DL is a good dividend-paying stock, with a yield of 7.67%, and has been paying dividends regularly for the last three years. The company has good cash reserves to dip into and has a PEG ratio of 0.89 (well below the industry average). The stock is currently trading at more than 60% below its all-time high and is trading at around the level it was two years back (September 2013).


  • Sector: Oil & Gas

There are three companies to consider in this sector: PetroChina Co. Ltd. (PTR ), CNOOC Ltd. (CEO ), and China Petroleum & Chemical Corp. (SNP ). Out of the three, CEO has the highest dividend yield at 5.04%. From a valuation point of view PTR seems to be the best choice.

Keep in mind a few important things to note about this sector: all the ADRs mentioned above are at/close to five- to seven-year lows. The fall has been one of the sharpest in this sector. China’s growth is slowing down and oil prices are at a ten-year low (almost back to where they were during the peak of the recession in 2009). There is no sign that oil prices will return to their previous levels any time soon. Hence, this probably isn’t the best time to invest in this sector.

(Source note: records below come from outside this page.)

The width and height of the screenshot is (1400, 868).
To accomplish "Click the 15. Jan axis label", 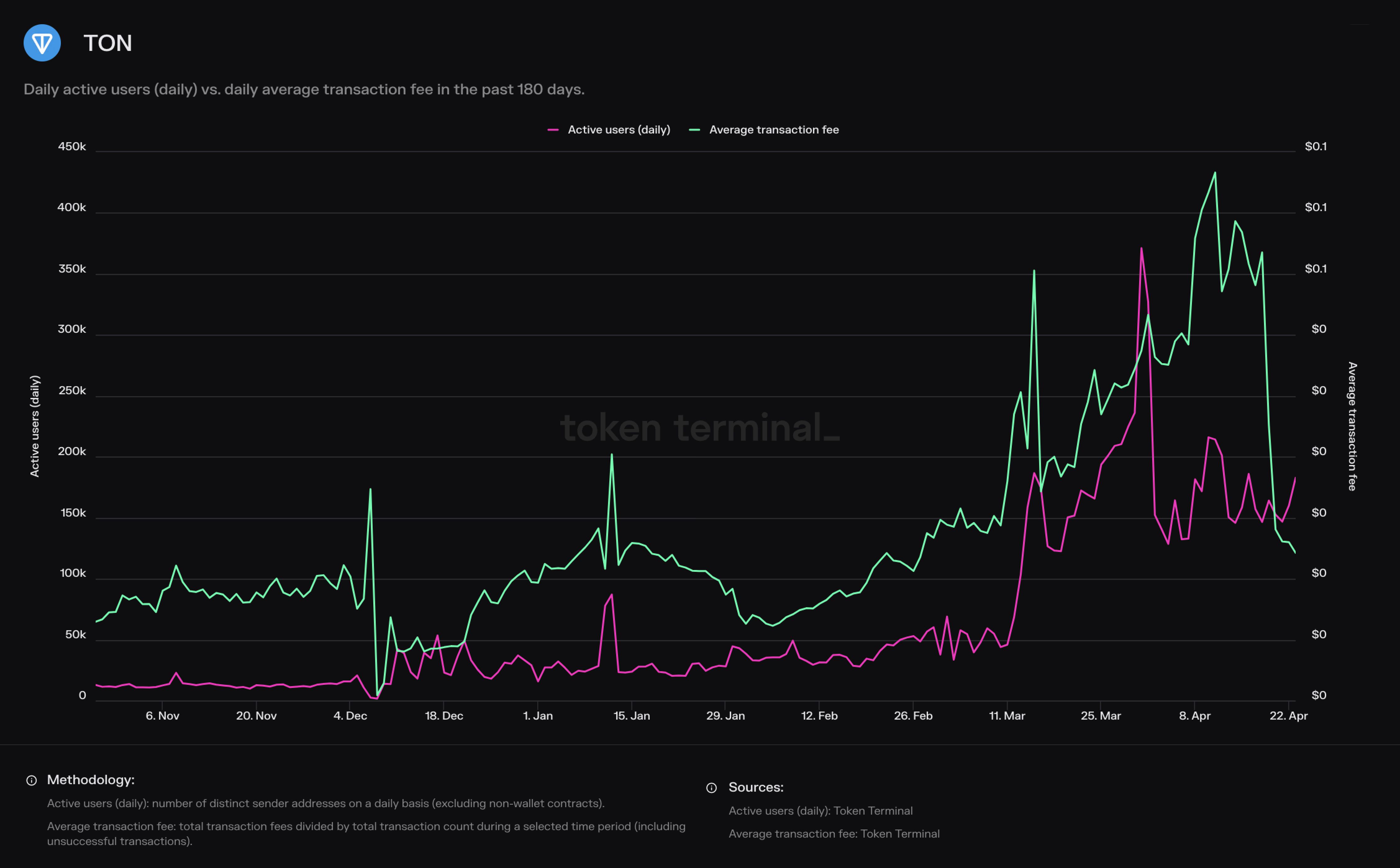I will tap(631, 716).

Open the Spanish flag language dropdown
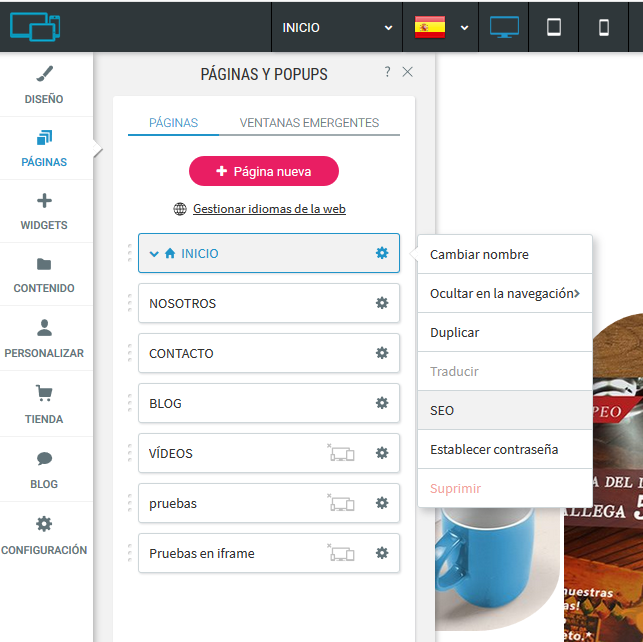point(441,27)
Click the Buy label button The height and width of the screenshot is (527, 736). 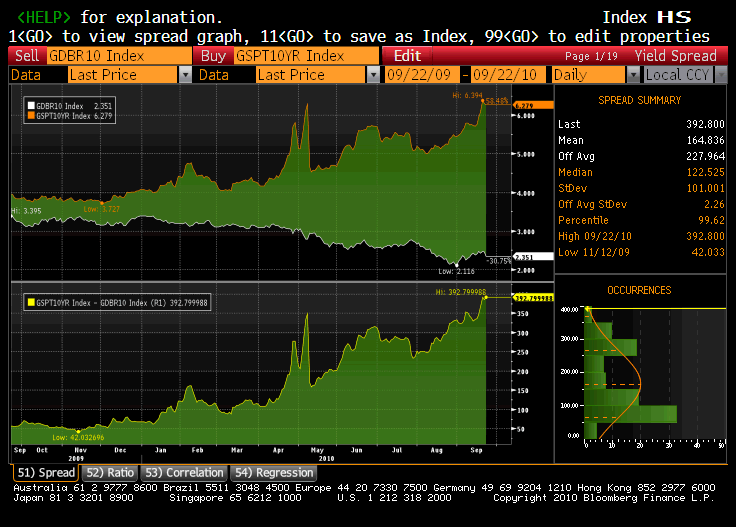click(212, 56)
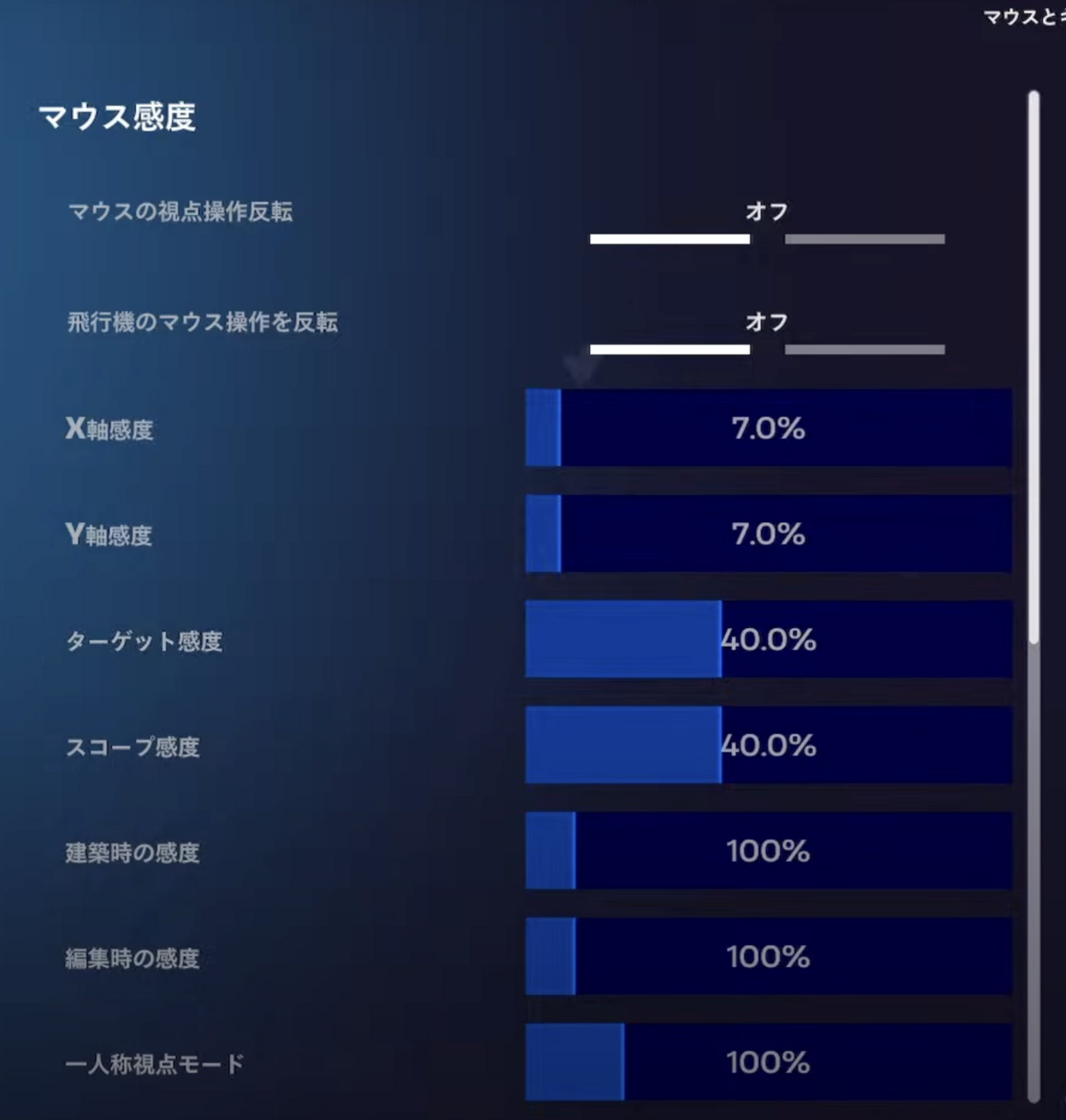This screenshot has height=1120, width=1066.
Task: Click the マウス感度 section heading
Action: 117,116
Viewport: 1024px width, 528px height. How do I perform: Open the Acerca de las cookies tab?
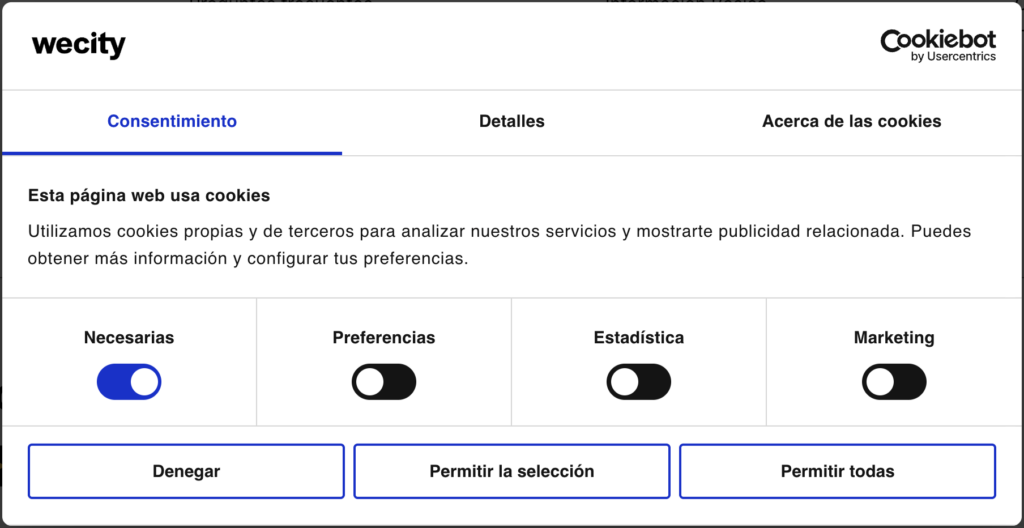pyautogui.click(x=851, y=121)
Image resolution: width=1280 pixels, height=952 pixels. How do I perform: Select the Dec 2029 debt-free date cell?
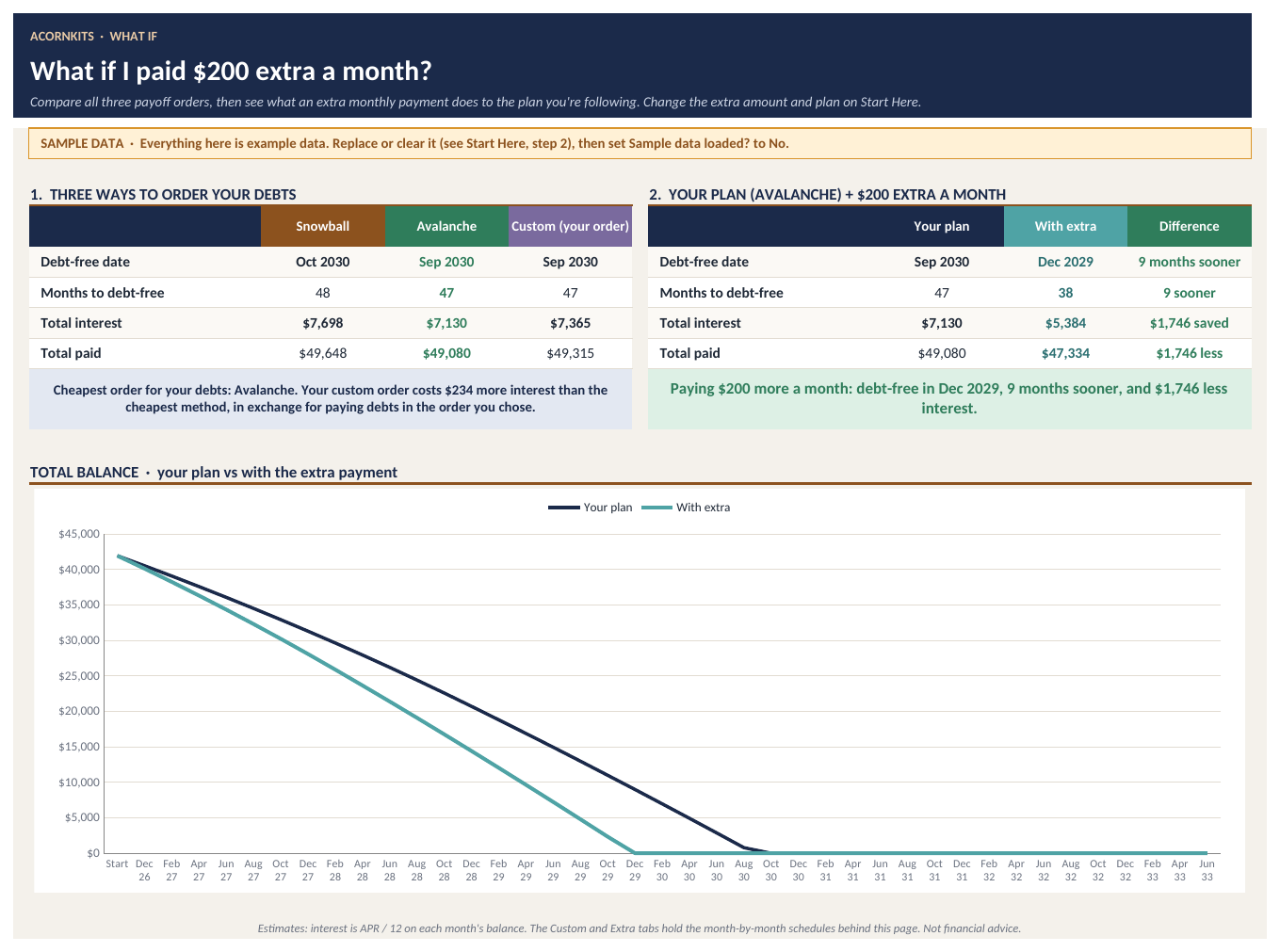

Even if you decide to invest, the decision is a complex one. PTR might be the cheapest at this point, but it also has the highest debt on its book. CEO might not be as cheap (relatively speaking) as the other two, but it has the most cash reserves, least debt, and is more than 50% below its high. However, CEO has broken through some historic support levels and doesn’t have any strong support levels close to its current market price.


  • Sector: Telecom

Three companies to consider in this sector are China Telecom Corp. Ltd. (CHA ), China Unicom Limited (CHU ), and China Mobile Limited (CHL ). CHL has the highest dividend yield (3.04%) but not by a huge margin.

CHL also is the biggest company in the group, with the most cash and the least debt. Even though its P/E is not unreasonable (relatively speaking), it is only 23% below the all-time highs. This doesn’t necessarily mean that the stock is due for a big fall in the near future (not all stocks are created equal), but it does show that CHL has not fallen as sharply as some of its competitors.

My recommendation would be a buy on CHL, but one must watch out for the $56.70 support level. If the stock falls below that level, it can slide down a further 5%-6%. It would be wise to buy in smaller pieces to average out the prices.


  • Sector: Real Estate

Stocks to consider in this sector are E-House China Holdings (EJ ), Leju Holdings Ltd. (LEJU), and Xinyuan Real Estate Co., Ltd. (XIN ). It’s tough to choose which stock to buy in this sector.

LEJU has the highest dividend yield out of the three at 16.2%. EJ and LEJU are in real estate services (listings, etc.) and have low-capital, scalable models, while XIN is a property developer (growth will probably be fueled by debt). LEJU seems to have a lot of trader interest given that it has risen/fallen 20% within a week in recent times. Unless your risk appetite allows you to buy a stock like that, you should stay away from it. It is currently close to 60% below it is recent peak.

XIN is the next best choice and seems to have bottomed out in January of this year. It has tried to break free a few times, but this year it looks poised to finally do so. The company is in the construction business, though, which has been slowing down for the last three years.

Note: 30% of Chinese GDP comes from construction, which industry has not been doing well in the last three years. That is perhaps one of the bigger reasons why commodities and GDP growth have suffered alongside each other. The good news, however, is that home sales seem to have picked up in the last year.


The Bottom Line


With no way to truly tell if the stall is cyclical or structural, it is hard to get a read on the immediate future of the markets. While other markets are slowly trudging upwards — albeit painfully — the Chinese markets seem to be letting off a little more steam than anyone truly expected. September and October have historically not been kind months to investors, so if your appetite for risk is minimal, it is smart to sit in cash a little longer, or ball in small chunks so as to even out your average purchase price.